The whirlwind slowed, the screams fading into wisps of moans and whimpers.
"Thanks," I said, wondering if ghosts understood irony.
/You will help us,/ she commanded, suddenly imperious. /We need a live person to solve our problem. If you don't help me, I'll let the others at you. Will you do it?/
"Y-yes." The stammer returned. Anything to prevent the horrible death the scroungers had suffered. But what could a ghost, a supernatural being conventional wisdom knew didn't exist, want from me? "What do you want me to do?"
/Open a door,/ she said.
"A door," I repeated, dubious. "That sounds simple enough. What's the catch?"
/You have to get through us to do it./
I gulped. "Why do you need a door opened?"
Hot and virulent, her instant fury engulfed me in a wave. /Because,/ even the thought hissed, /the door blocks us from reaching the bastard that did this to us./
They surrounded me then, done with the predators, their hatred pounding at me. Each ghost, and there were too many to count, had been horribly mutilated. I gagged, fought it, lost control and vomited on the grass.
/What've you got here, Penny?/ A man with his eyes burned out and his throat slit emerged from the angry horde. /Why do you shield this one?/
The semi-transparent crowd growled and surged forward.
/Because he is the Opener,/ Penny declared, sending a wave of shock rippling through the ghosts. /We must go to the Tunnel now./
She gestured, a clear command: follow me.

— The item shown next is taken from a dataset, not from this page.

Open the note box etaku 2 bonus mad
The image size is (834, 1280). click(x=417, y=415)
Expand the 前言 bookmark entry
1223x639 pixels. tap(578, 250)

I picked myself up off the grass, staggering and wiping ineffectively at the sour taste in my mouth. My muscles burned and twitched, protesting the exhausting run through the city to this accursed park, but I forced them to obey my commands and followed.
A small boy ghost stepped in front of me and held up his arms. They ended in ragged stumps, dripping blood that vanished before it reached the ground. I gasped and averted my eyes, only to see a woman with a gunshot wound in her face.
/Help my son,/ she said, /set him free./
"What is happening here?" I cried, surrounded by horror.
/Free us,/ a bloody, dripping ghost said.
/Free us,/ others repeated, picking up a chant. /Free us. Free us!/
/The Tunnel awaits,/ a dismembered ghost said. I tried not to look, but my eyes refused to turn from the horror of his body, just a collection of pieces floating near each other but not quite touching. /The Tunnel and the Killer./
/The Killer must pay./
/Pay,/ echoed through the crowd.
They lead me through the park, beautiful even by night. The full moon rode overhead, lighting the ordered flowerbeds and smooth concrete walks. I wondered who maintained it all. It looked just as pristine as the day Death Park had been dedicated as a memorial, although no one currently living could remember exactly when that had been. Maybe our parents' parents knew, but not us. . . All we, my generation, knew was to avoid this place at all costs. Crossing the wall into Death Park meant risking your life.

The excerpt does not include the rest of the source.